Task to complete: Restate every record word for word, without the pictures.

Supplied records:
▬▬▬▬▬▬▬▬▬▬

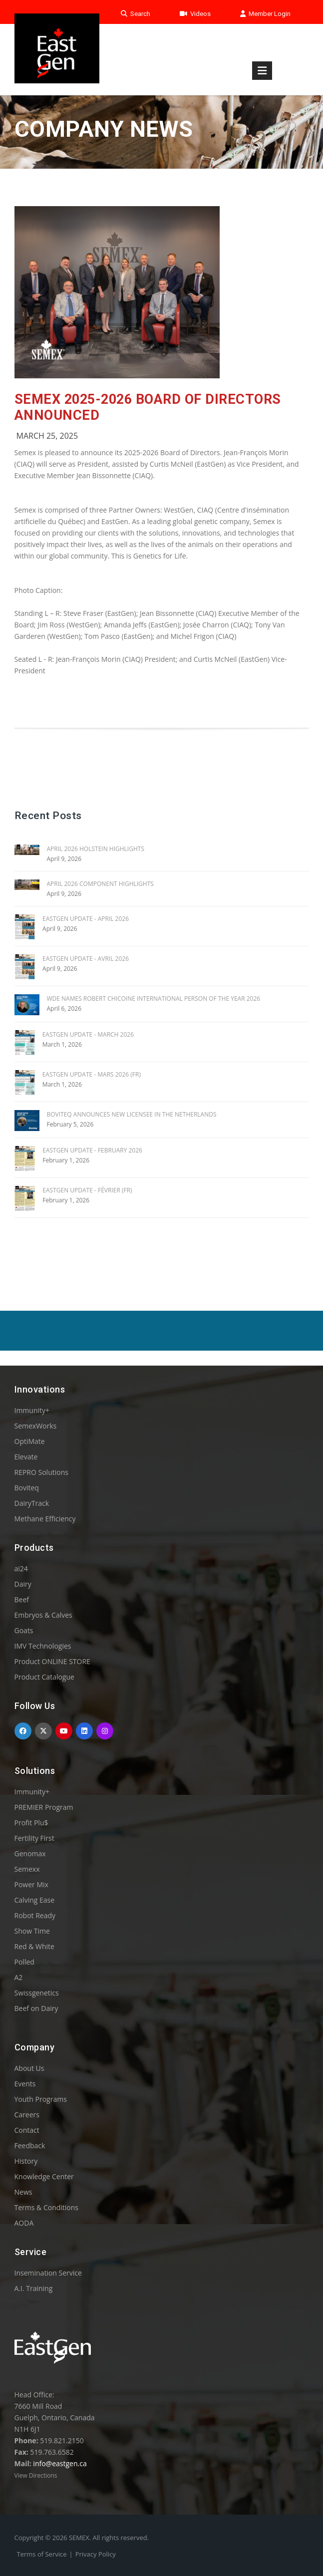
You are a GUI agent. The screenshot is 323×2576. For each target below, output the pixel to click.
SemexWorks (35, 1426)
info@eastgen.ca (59, 2463)
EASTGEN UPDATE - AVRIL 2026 (85, 958)
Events (25, 2083)
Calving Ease (34, 1900)
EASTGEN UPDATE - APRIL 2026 (85, 918)
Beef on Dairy (36, 2008)
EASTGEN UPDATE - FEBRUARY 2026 (92, 1150)
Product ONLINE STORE (52, 1661)
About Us (29, 2068)
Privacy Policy (95, 2554)
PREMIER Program (43, 1807)
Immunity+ (32, 1410)
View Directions (35, 2475)
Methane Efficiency (45, 1518)
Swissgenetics (36, 1993)
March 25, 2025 (47, 435)
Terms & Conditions (46, 2207)
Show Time (32, 1931)
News (23, 2192)
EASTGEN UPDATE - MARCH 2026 (88, 1034)
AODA (24, 2223)
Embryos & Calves (43, 1615)
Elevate (26, 1456)
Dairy (22, 1584)
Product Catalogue (44, 1677)
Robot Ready (35, 1915)
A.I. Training (33, 2288)
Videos (195, 13)
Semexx (27, 1869)
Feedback (29, 2145)
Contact (26, 2130)
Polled (24, 1962)
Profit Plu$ (31, 1822)
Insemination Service (48, 2273)
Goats (23, 1630)
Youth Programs (40, 2099)
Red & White (34, 1946)
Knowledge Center (44, 2176)
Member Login (265, 13)
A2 (18, 1977)
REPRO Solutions (41, 1472)
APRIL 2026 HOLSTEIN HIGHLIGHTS (95, 849)
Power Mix (31, 1884)
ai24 (21, 1568)
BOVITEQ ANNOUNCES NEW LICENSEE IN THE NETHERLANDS (132, 1114)
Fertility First (34, 1838)
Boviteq (26, 1487)
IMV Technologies (42, 1646)
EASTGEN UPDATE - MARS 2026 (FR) (91, 1074)
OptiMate (29, 1441)
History (26, 2161)
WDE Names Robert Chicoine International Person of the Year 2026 (154, 998)
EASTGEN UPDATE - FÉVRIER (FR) (87, 1190)
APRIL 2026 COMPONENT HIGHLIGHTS (100, 883)
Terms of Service (42, 2554)
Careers (26, 2114)
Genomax (30, 1853)
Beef (21, 1599)
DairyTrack (31, 1503)
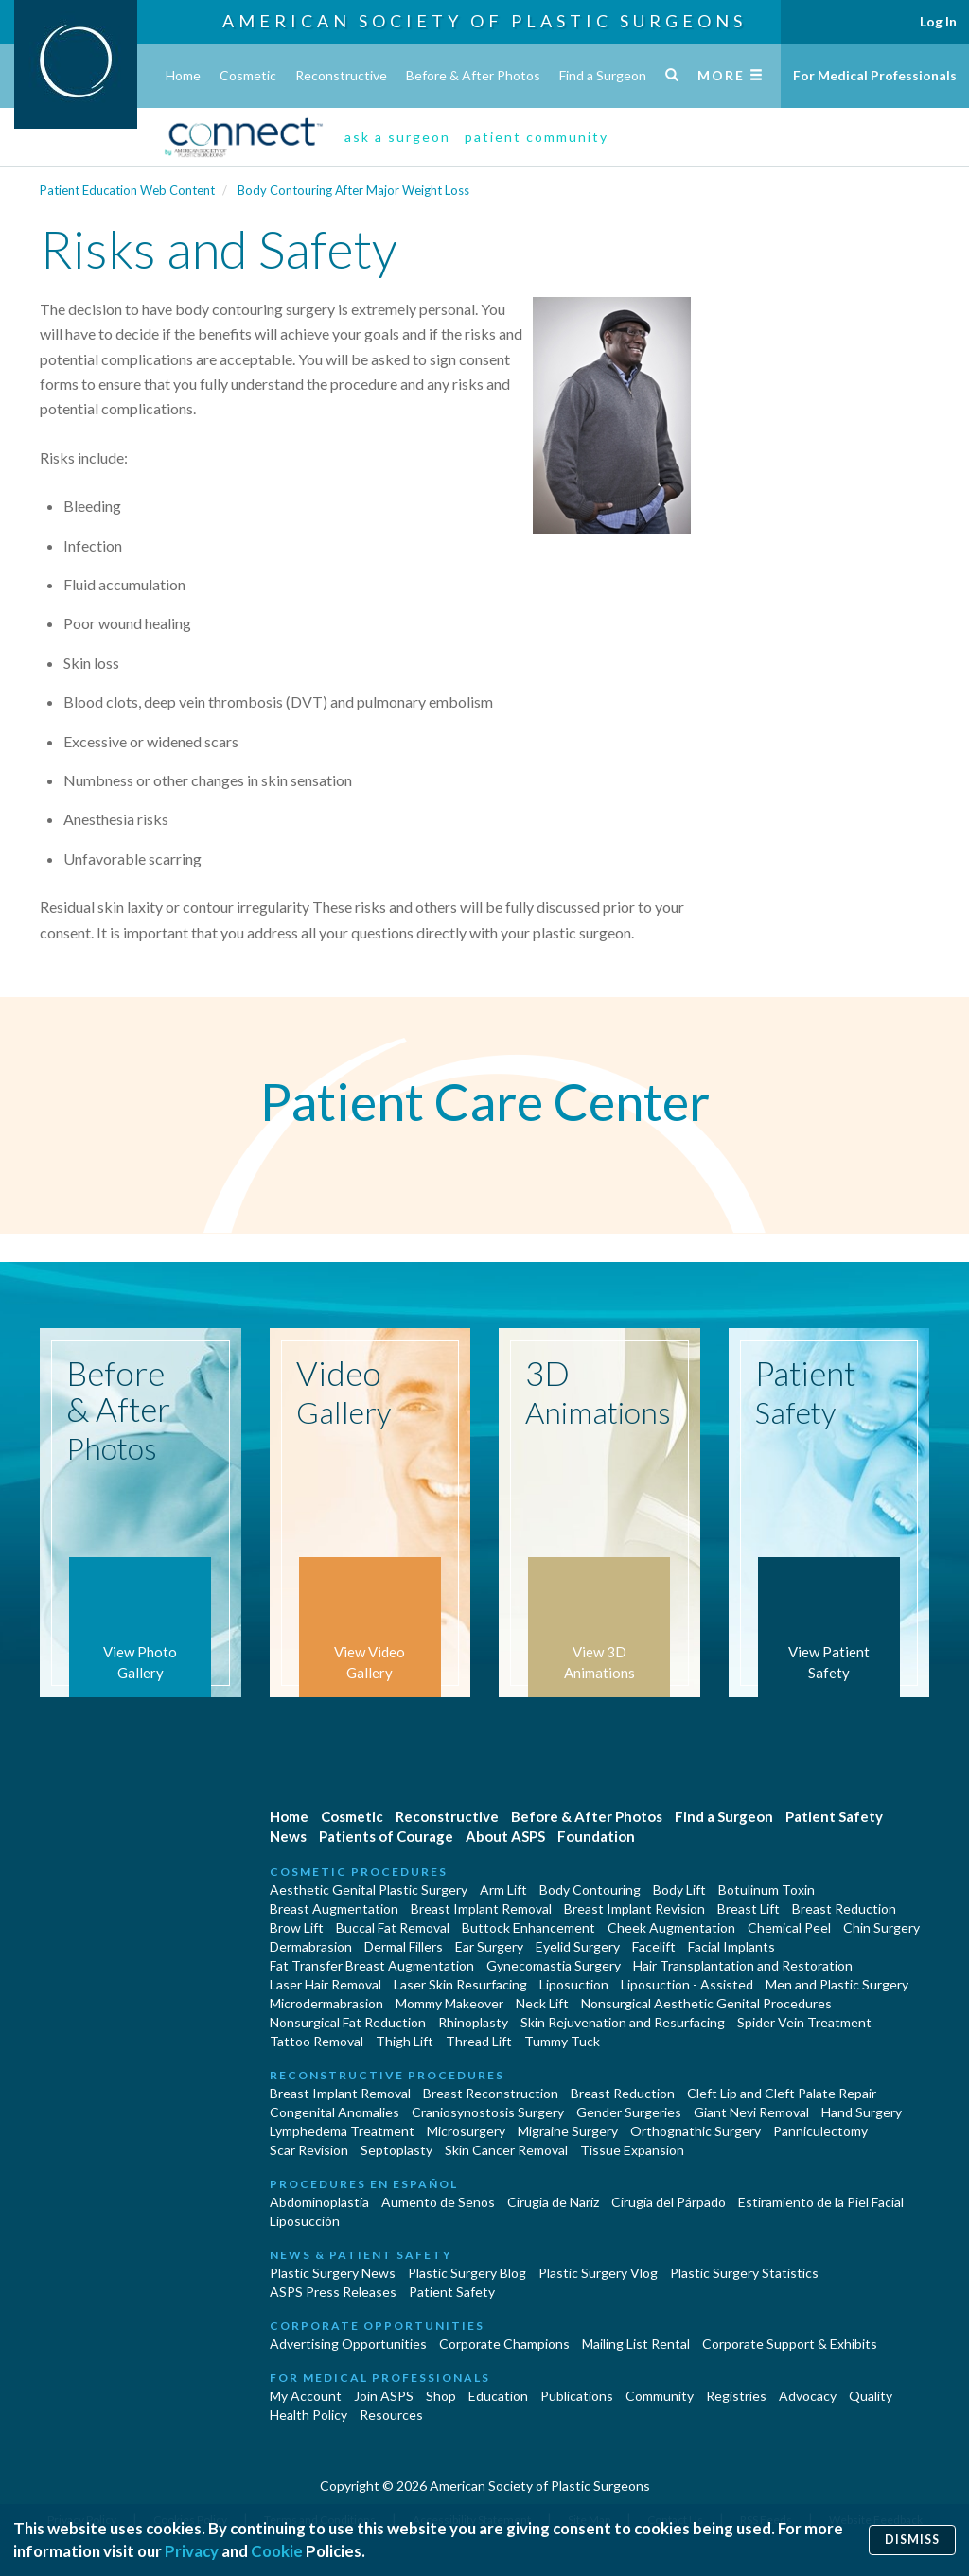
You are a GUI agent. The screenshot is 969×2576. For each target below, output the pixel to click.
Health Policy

▬▬▬▬▬▬▬▬▬▬

Solution:
You are a GUI agent. The screenshot is 323×2576. For each target below, output the pixel to click.
SemexWorks (35, 1426)
info@eastgen.ca (59, 2463)
EASTGEN UPDATE - AVRIL 2026 (85, 958)
Events (25, 2083)
Calving Ease (34, 1900)
EASTGEN UPDATE - APRIL 2026 (85, 918)
Beef on Dairy (36, 2008)
EASTGEN UPDATE - FEBRUARY 2026 (92, 1150)
Product ONLINE STORE (52, 1661)
About Us (29, 2068)
Privacy Policy (95, 2554)
PREMIER Program (43, 1807)
Immunity+ (32, 1410)
View Directions (35, 2475)
Methane Efficiency (45, 1518)
Swissgenetics (36, 1993)
March 25, 2025 (47, 435)
Terms & Conditions (46, 2207)
Show Time (32, 1931)
News (23, 2192)
EASTGEN UPDATE - MARCH 2026 (88, 1034)
AODA (24, 2223)
Embryos & Calves (43, 1615)
Elevate (26, 1456)
Dairy (22, 1584)
Product Catalogue (44, 1677)
Robot Ready (35, 1915)
A.I. Training (33, 2288)
Videos (195, 13)
Semexx (27, 1869)
Feedback (29, 2145)
Contact (26, 2130)
Polled (24, 1962)
Profit Plu$ (31, 1822)
Insemination Service (48, 2273)
Goats (23, 1630)
Youth Programs (40, 2099)
Red & White (34, 1946)
Knowledge Center (44, 2176)
Member Login (265, 13)
A2 (18, 1977)
REPRO Solutions (41, 1472)
APRIL 2026 HOLSTEIN HIGHLIGHTS (95, 849)
Power Mix (31, 1884)
ai24 (21, 1568)
BOVITEQ ANNOUNCES NEW LICENSEE IN THE NETHERLANDS (132, 1114)
Fertility First (34, 1838)
Boviteq (26, 1487)
IMV Technologies (42, 1646)
EASTGEN UPDATE - MARS 2026 (FR) (91, 1074)
OptiMate (29, 1441)
History (26, 2161)
WDE Names Robert Chicoine International Person of the Year 2026 (154, 998)
EASTGEN UPDATE - FÉVRIER (FR) (87, 1190)
APRIL 2026 COMPONENT HIGHLIGHTS (100, 883)
Terms of Service (42, 2554)
Careers (26, 2114)
Genomax (30, 1853)
Beef (21, 1599)
DairyTrack (31, 1503)
You are a GUI agent. The screenshot is 969×2576. For each target below, output the pixel to click.
Health Policy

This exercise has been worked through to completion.